Developing a state-of-the-art deep learning model is an impressive feat, but its true value lies in its application to real-world problems. While research is undeniably fascinating, the ultimate goal is often to leverage these advancements to create solutions that can be utilized by everyday users. In the realm of deep learning, many models are deployed as web or mobile applications, making them accessible and functional in practical scenarios.

In this article series, we will embark on a journey to take our image segmentation model, expose it via an API using Flask, and deploy it in a production environment. If you’re new to this series, let’s recap: we started with a simple U-Net model in a Colab notebook that performs image segmentation, and we transformed it into a full-scale, highly-optimized project. Now, we will serve it to real users at scale. For more details, check out the previous article or our GitHub repository.

Our end goal is to create a fully functional service that can be accessed by clients/users to perform segmentation in real-time. If you’re not familiar with building client-server applications, don’t worry! We’ll break down the fundamental concepts to guide you through the process.

Understanding Key Concepts

Before diving into the implementation, let’s clarify some essential terms:

Web Service: A self-contained piece of software that is available over the internet and uses standard communication protocols like HTTP.
Server: A computer program or device that provides services to another program (the client).
Client-Server Model: A programming paradigm where one program (the client) requests a service or resource from another program (the server).
API (Application Programming Interface): A set of definitions and functions that allows applications to access data and interact with external software components, operating systems, or microservices.

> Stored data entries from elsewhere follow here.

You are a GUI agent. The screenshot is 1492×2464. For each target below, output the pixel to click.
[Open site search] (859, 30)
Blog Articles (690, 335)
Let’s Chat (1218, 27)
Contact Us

With these definitions in mind, let’s outline our next steps. We need to create an “inferrer” class that interacts with our TensorFlow model to compute the segmentation map. Then, we will build a web application to expose this functionality via an API, and finally, we will set up a web service that allows clients to communicate with it and send their images for prediction.

Inferring a Segmentation Mask of a Custom Image

We previously trained our model using a custom training loop and saved the training variables using TensorFlow’s built-in saving functionality:

save_path = os.path.join(self.model_save_path, "unet")
tf.saved_model.save(self.model, save_path)

Our next steps are straightforward: a) load the saved model, b) feed it with the user’s image, and c) infer the segmentation mask. A good approach is to build an inferrer class that loads the model upon creation (to avoid loading it multiple times) and includes an inference method that returns the model’s result.

The Inferrer Class

Here’s a basic structure for our UnetInferrer class:

class UnetInferrer:
    def __init__(self):
        self.saved_path = 'model_path_location'
        self.model = tf.saved_model.load(self.saved_path)
        self.predict = self.model.signatures["serving_default"]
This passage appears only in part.